Rows from a dataset:
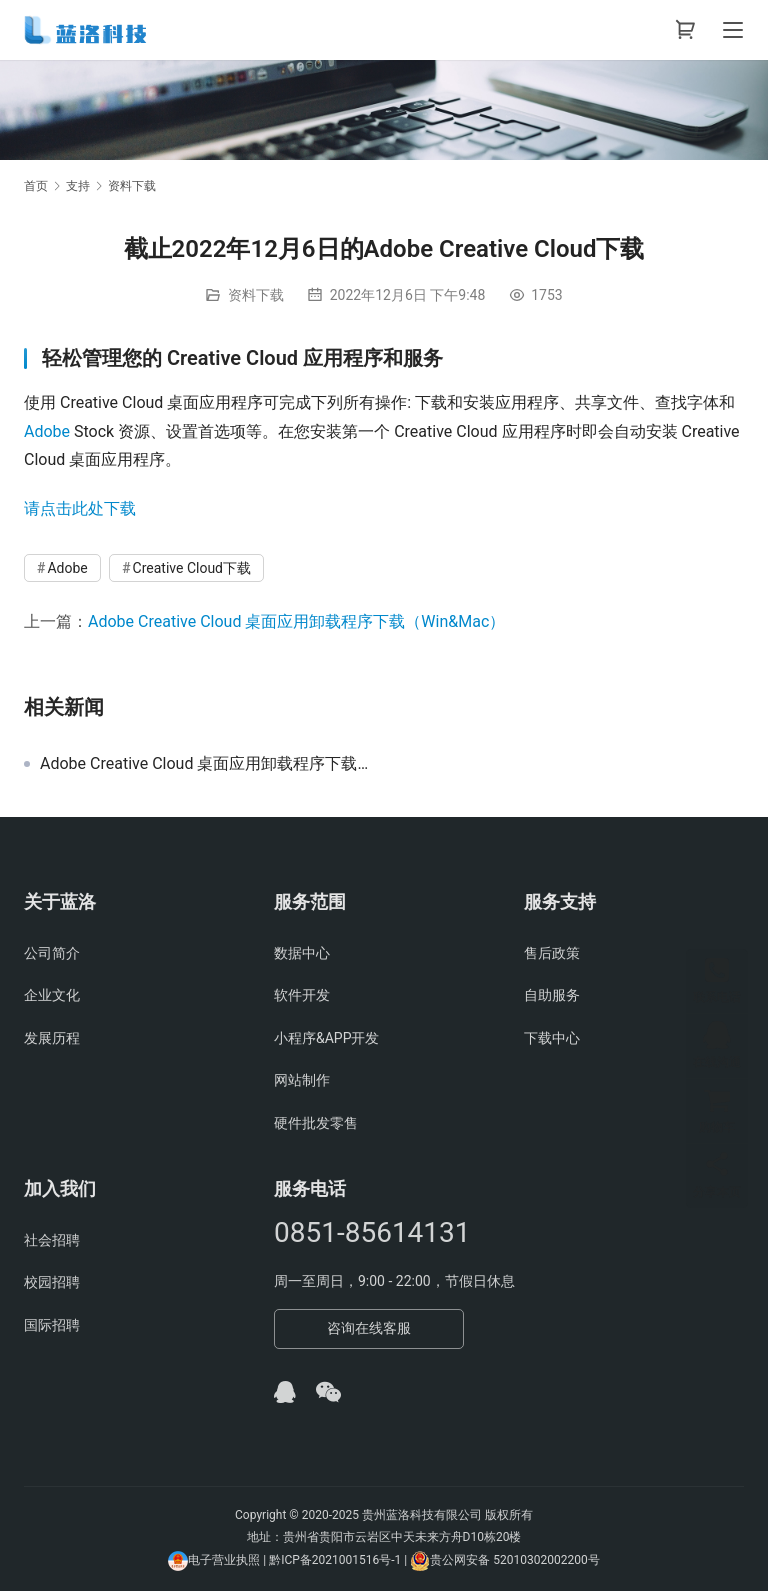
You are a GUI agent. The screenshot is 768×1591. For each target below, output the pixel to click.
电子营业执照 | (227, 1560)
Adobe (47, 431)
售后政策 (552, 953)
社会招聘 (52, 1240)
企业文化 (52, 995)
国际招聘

(Exercise directions) Render the text lines of these records as a JSON list of strings, one string per line, skipping blank lines. Leave the pictures out of the answer.

(Reply)
[
  "You are a GUI agent. The screenshot is 768×1591. For each target below, output the pixel to click.",
  "电子营业执照 | (227, 1560)",
  "Adobe (47, 431)",
  "售后政策 (552, 953)",
  "社会招聘 (52, 1240)",
  "企业文化 (52, 995)",
  "国际招聘"
]